→ Короткая задача A
Какое место было у Павла Корина в Богоявленском патриаршем соборе, согласно тексту о Павле Корине?
→ Короткая задача B
Продублируйте фрагмент текста о Павле Корине, начиная со слов "А Павел Дмитриевич" и заканчивая словами "его на творчество.".
→ Короткая задача C
Почему картина Павла Корина имеет итоговый характер? Ответьте по тексту о Павле Корине в одном–трех предложениях.

→ Предоставленный текст
Истинно великое произведение, история его написания или неполного осуществления всегда «открыты для вечности», для многоразличного толкования, интерпретаций, догадок, версий – только, конечно, не тех, что уводят в противоположную сторону от замысла автора. С нашего земного ракурса можно, не привлекая банальных образов и отвечая на вопрос: «Ушла ли “Уходящая Русь”?» – увидеть следующее. Тот пласт духовности, который представляли и несли люди из коринской галереи, действительно ушел вместе с ними. Отошла целая эпоха. Тут двух или тем более нескольких мнений быть не может. В будущем, при лучшем исходе, если и сложится нечто подобное – то уже другое. Повторений история не допускает. Поэтому картина – галерея образов Павла Корина – имеет итоговый характер; это и «Реквием» громадной русской духовной культуре, олицетворением которой у Корина стали изображенные преимущественно духовные лица. Своеобразие и глубина ее, обусловленные веками развития в определенных времени и пространстве, – неповторимы.
А Павел Дмитриевич намеревался приступить к завершению «Реквиема» и, возможно, что-то изменить по сравнению с эскизом (о чем он говорил) после написания триптиха «Сполохи» – из истории борьбы с татаро-монгольским игом на Руси, над которым он работал в 60-е годы. В это время он был усердным прихожанином Богоявленского патриаршего собора, где у него было определенное место: ему ставили кресло на правой стороне солеи. Особенно старался не пропускать службы и песнопения Страстной седмицы: они и особо вдохновляли его на творчество.

→ Предоставленные записи
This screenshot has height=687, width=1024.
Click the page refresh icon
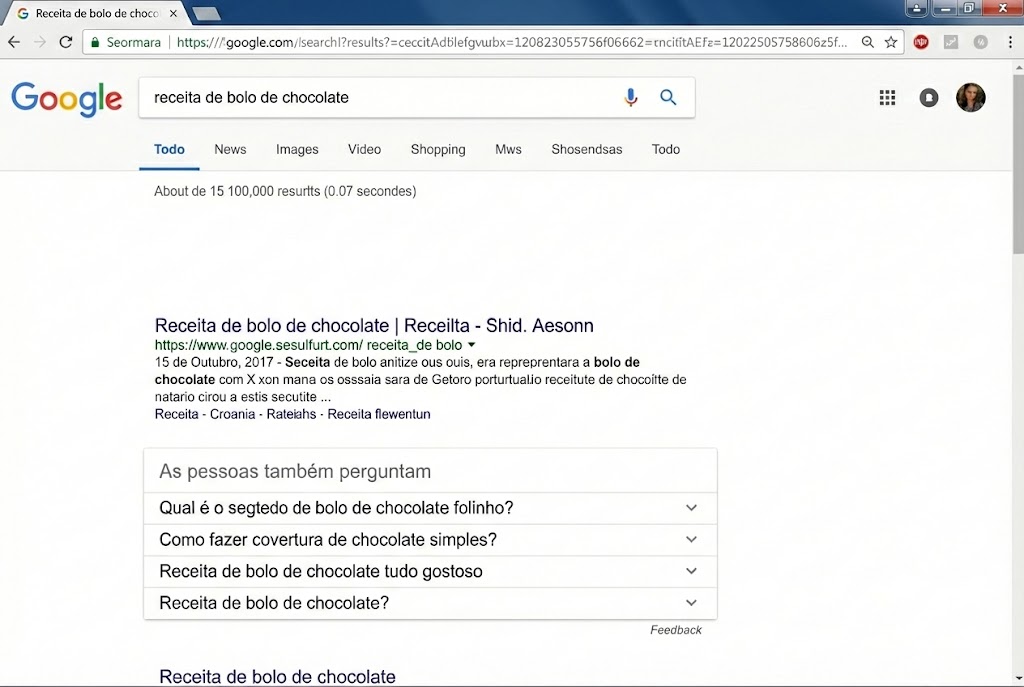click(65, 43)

...

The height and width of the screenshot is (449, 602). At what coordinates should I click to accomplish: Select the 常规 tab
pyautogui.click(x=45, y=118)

...

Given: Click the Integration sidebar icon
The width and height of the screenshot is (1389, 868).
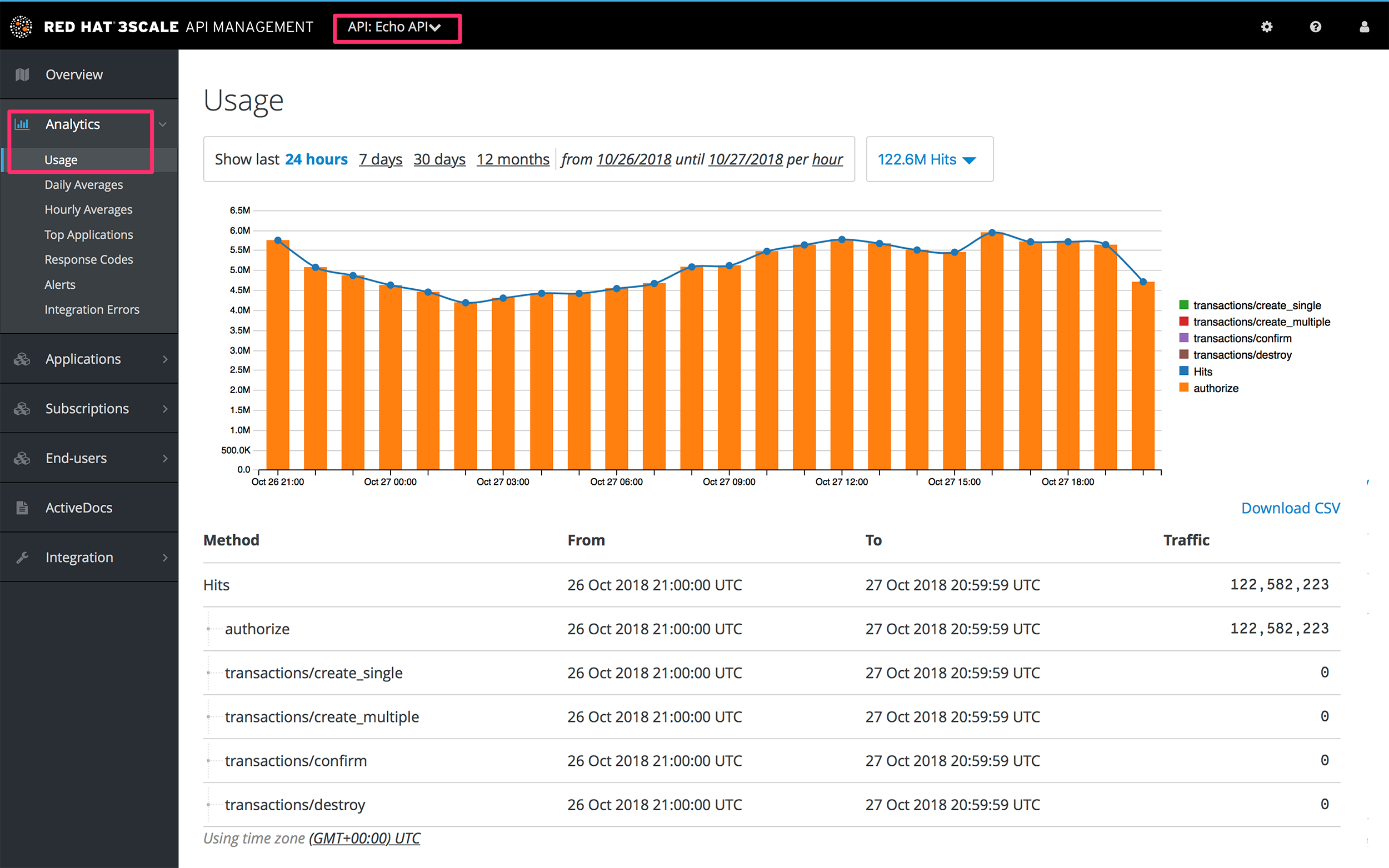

→ Ожидаемый ответ A
Ему ставили кресло на правой стороне солеи.

→ Ожидаемый ответ B
А Павел Дмитриевич намеревался приступить к завершению «Реквиема» и, возможно, что-то изменить по сравнению с эскизом (о чем он говорил) после написания триптиха «Сполохи» – из истории борьбы с татаро-монгольским игом на Руси, над которым он работал в 60-е годы. В это время он был усердным прихожанином Богоявленского патриаршего собора, где у него было определенное место: ему ставили кресло на правой стороне солеи. Особенно старался не пропускать службы и песнопения Страстной седмицы: они и особо вдохновляли его на творчество.

→ Ожидаемый ответ C
Пласт духовности, который представляли люди из коринской галереи, ушел вместе с ними, и отошла целая эпоха. Даже если в будущем сложится нечто подобное, это будет уже другое, потому что повторений история не допускает.